Encryption with Gmail

Gmail offers a confidential service on its emails that allows senders to specify if and when emails expire. Recipients will not be able to copy, print, forward, or download messages and the email will disappear upon its expiration date. You can also password protect these messages via a second-authentication SMS code. Here is Google's step-by-step guide for sending confidential emails.
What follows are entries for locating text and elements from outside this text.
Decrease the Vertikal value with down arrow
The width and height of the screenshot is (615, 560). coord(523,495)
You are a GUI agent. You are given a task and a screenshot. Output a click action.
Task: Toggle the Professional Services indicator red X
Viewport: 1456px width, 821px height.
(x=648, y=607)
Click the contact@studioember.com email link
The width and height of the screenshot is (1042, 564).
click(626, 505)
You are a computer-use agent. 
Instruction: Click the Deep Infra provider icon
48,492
Encryption with Apple Mail

Apple Mail has two services: signed mail and encrypted mail, both of which provide security measures to protect sensitive information. To send an encrypted email, both sender and receiver must have a personal certificate in their keychains. When an email is delivered, it will be designated as encrypted with an icon, but unless both parties have the correct "keys" Apple Mail will fail to decrypt the contents. Emails sent this way are read-only. Here is Apple's guide to encrypted emails.

More email security tips

Educating employees and providing them with the right tools for email security can help reduce the likelihood of accidental leaks.
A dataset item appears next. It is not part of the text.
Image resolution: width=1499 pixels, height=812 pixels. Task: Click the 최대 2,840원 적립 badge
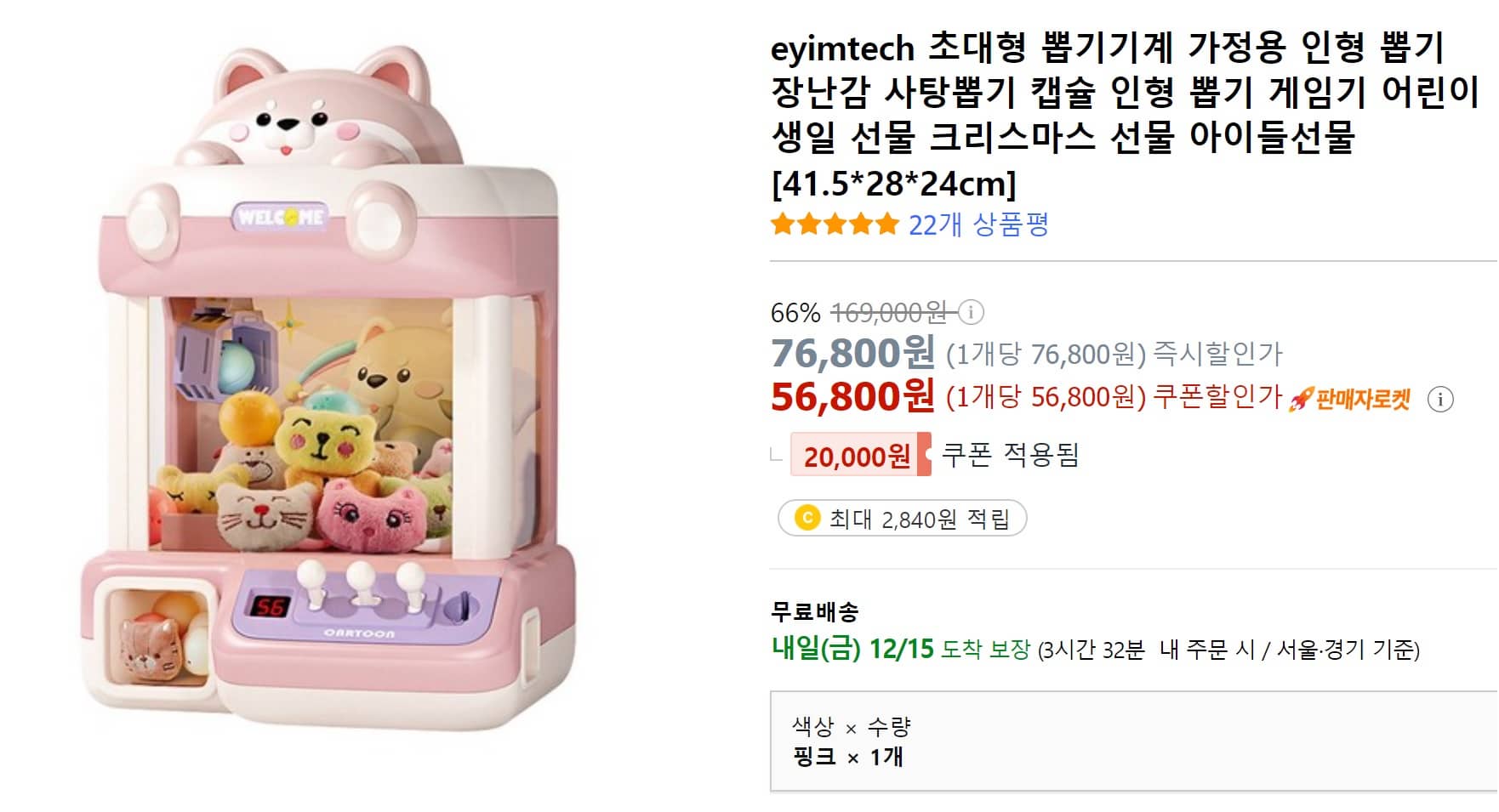point(903,517)
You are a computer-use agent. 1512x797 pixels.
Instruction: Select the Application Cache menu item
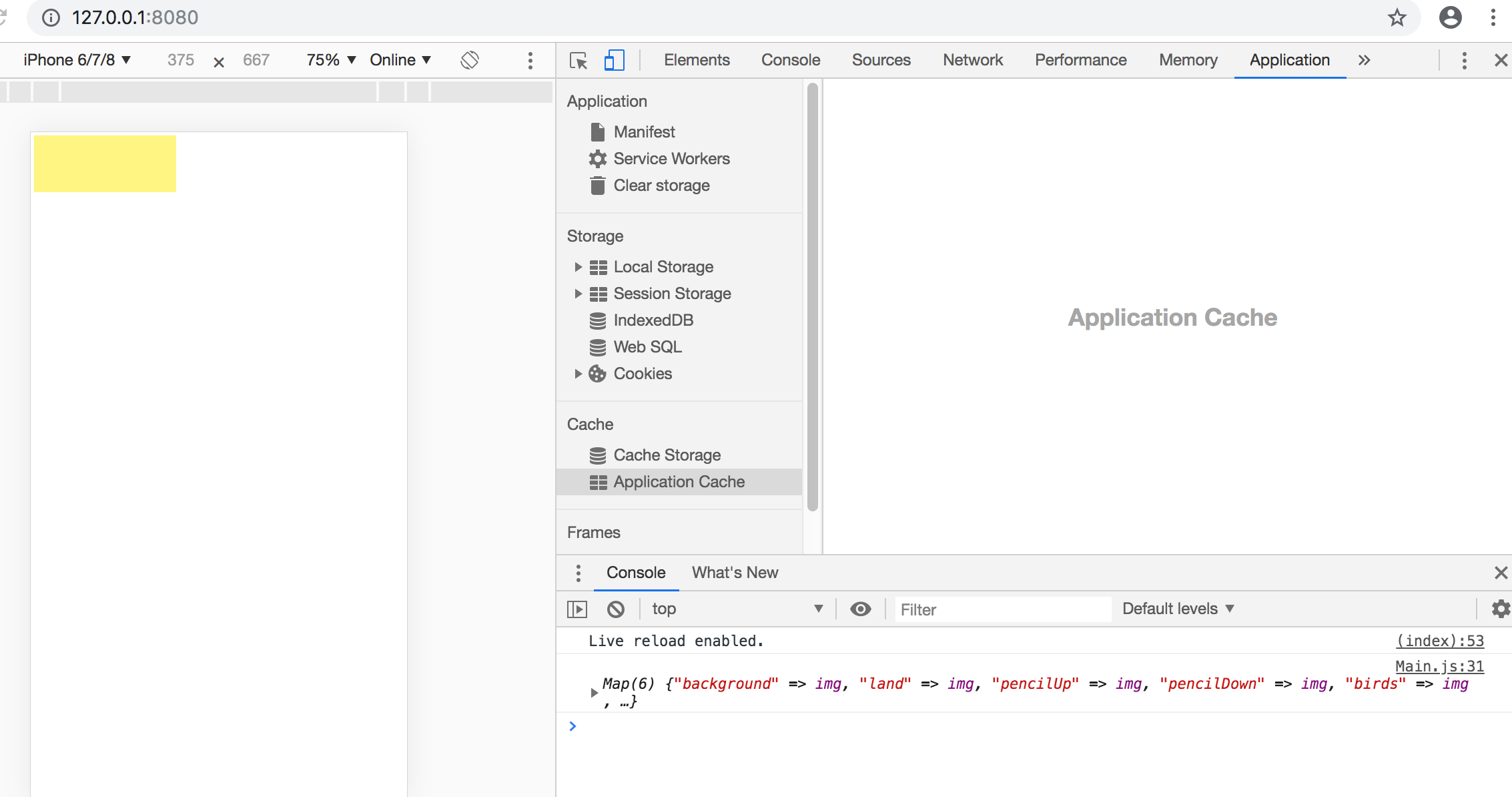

While an encrypted message is a great way to protect company information, it's not the only way to keep sensitive data secure. There are a few other steps a business can take to boost its email security, such as:

  • Offer training about common phishing or cyber attacks
  • Require strong passwords for all employee accounts
  • Mandate password changes on a regular basis
  • Use malware scanners and anti-virus software
  • Provide a VPN for employees to use when accessing their email from a personal device

Employees should never share passwords or open links for emails that look suspicious. Educating employees and providing them with the right tools for email security can help reduce the likelihood of accidental leaks.
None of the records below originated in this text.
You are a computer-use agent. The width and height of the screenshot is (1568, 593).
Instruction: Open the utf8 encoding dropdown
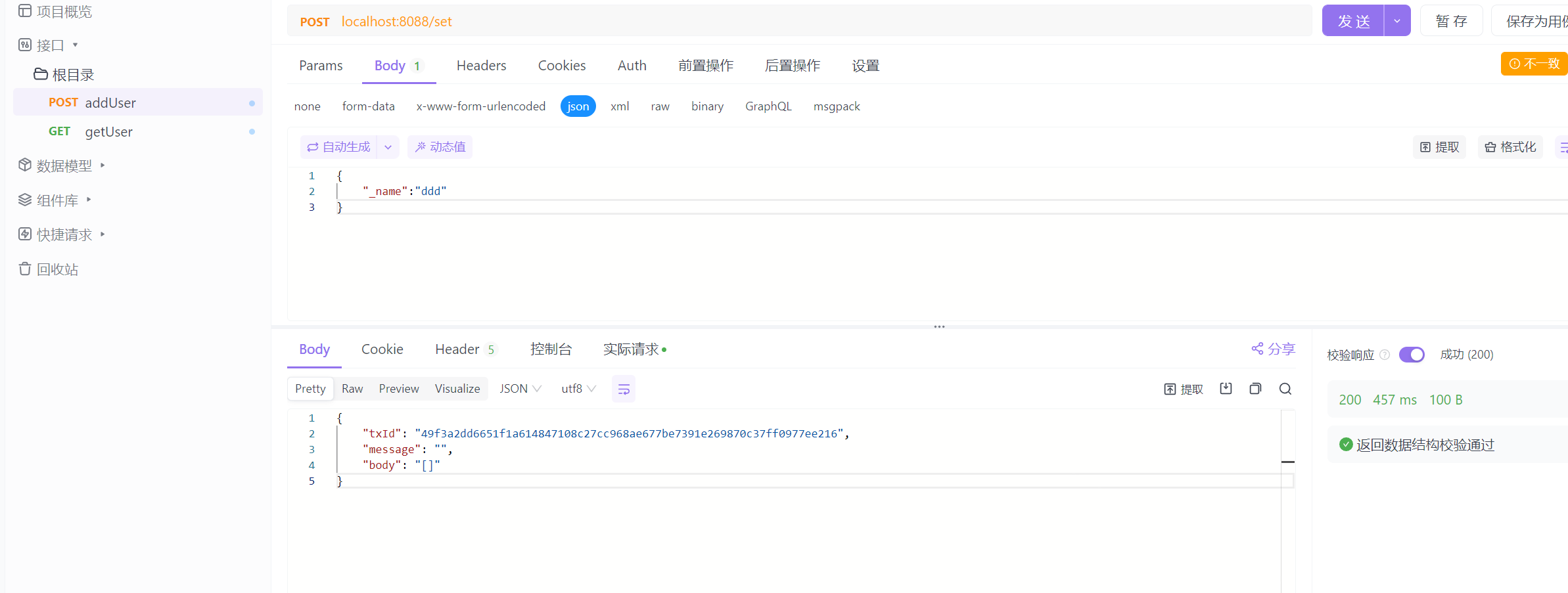click(578, 389)
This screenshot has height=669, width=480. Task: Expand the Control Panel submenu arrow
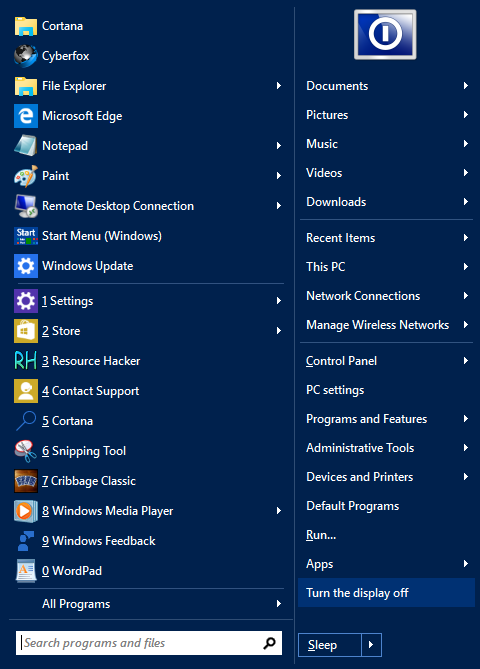pyautogui.click(x=465, y=361)
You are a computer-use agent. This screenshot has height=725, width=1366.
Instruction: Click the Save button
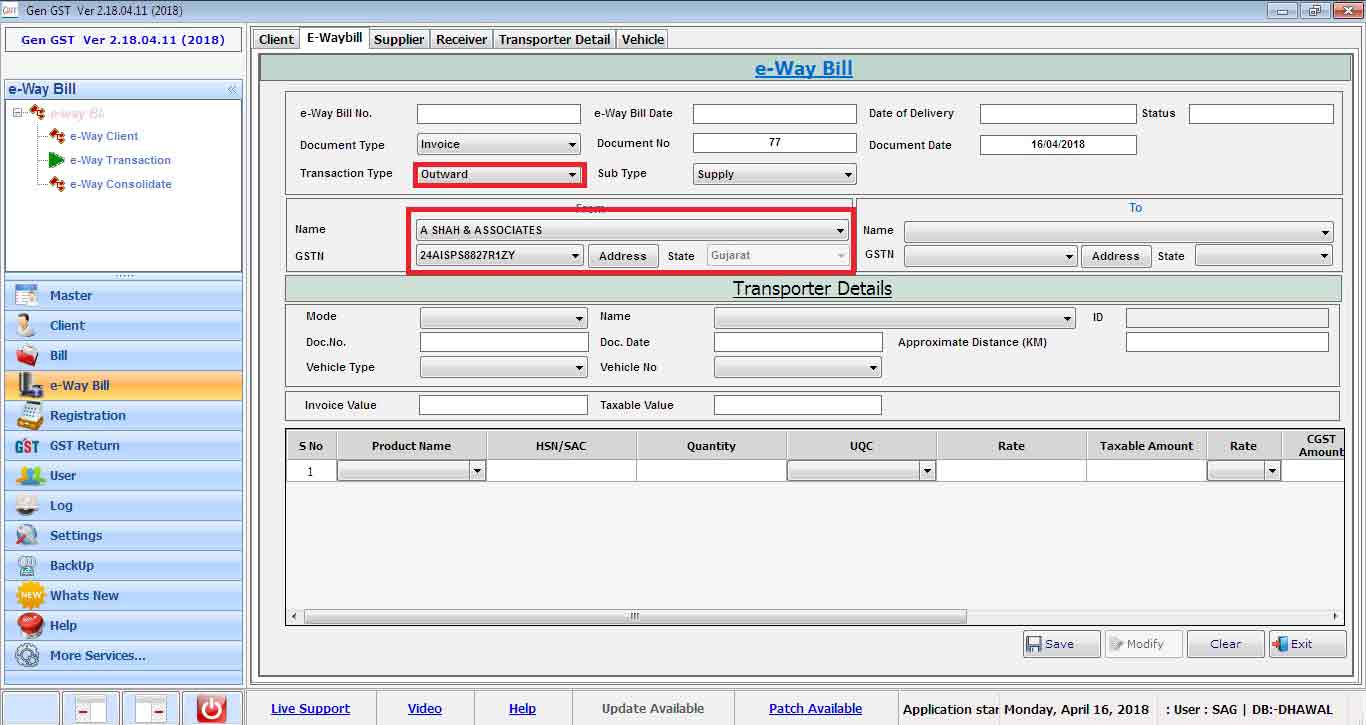click(x=1060, y=644)
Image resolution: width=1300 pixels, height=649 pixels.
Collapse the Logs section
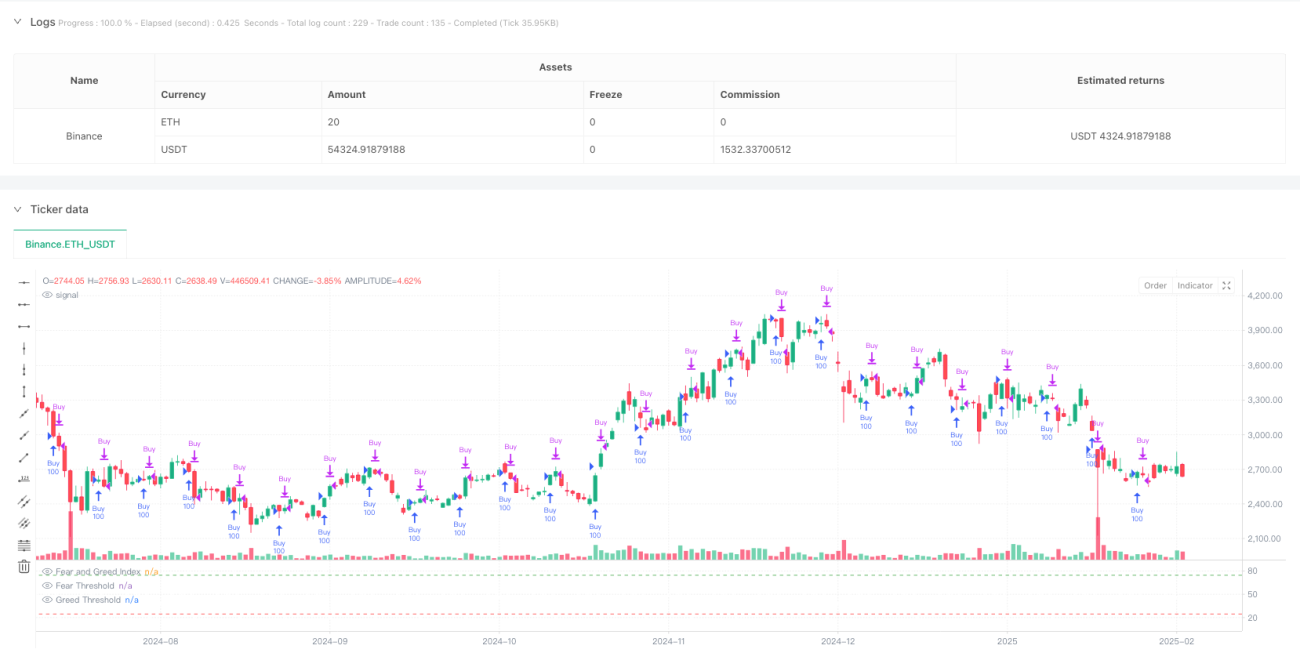point(17,22)
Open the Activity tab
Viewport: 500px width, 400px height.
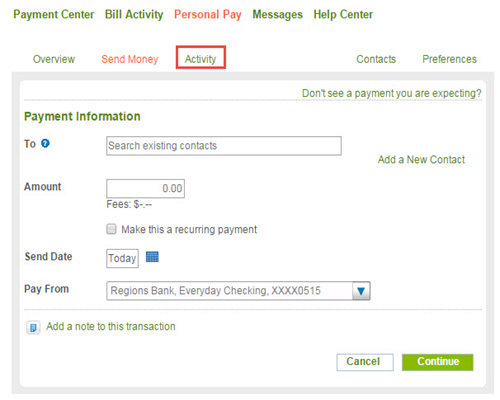point(201,58)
Multi-factor authentication

Another method to secure emails is to make multi-factor authentication mandatory. This feature may ask employees to provide not only a password, but also a one-time password (OTP) sent to their mobile phone, an answer to a security question, or even biometric data. In 2019, 40% of Microsoft Office 365 users faced credential theft despite using the basic security measures for email communication. Adding an additional method for logging into your email service provider is a great way to prevent attacks from getting access to an email account, even if they have a user's password or username.

Expiring emails

Some messaging or email services, such as Gmail, Telegram, and Confide offer expiring emails. In other words, after a certain date has passed or the intended recipient reads the secure message, that email is no longer available to anyone. While it may seem extreme, this method is a great way to reduce risks, since email storage isn't a problem, and the sensitive data is erased. Finally, there are also additional secure email solutions outside of the regular brands, such as ProtonMail, Preveil, or Zoho Mail. And there are email providers like Virtru that add another layer of encryption to Gmail accounts. Of course, these platforms come at a cost and generally offer few features outside of email service security and some file storage. For HR teams planning to send regular information to employees that contain sensitive data, such as benefits packages, W-2s, and performance reviews, you may choose to ditch email altogether. No one would blame you! HR platforms should also come with their own security features to safeguard company and employee data.

This communication is for informational purposes only; it is not legal, tax or accounting advice; and is not an offer to sell, buy or procure insurance.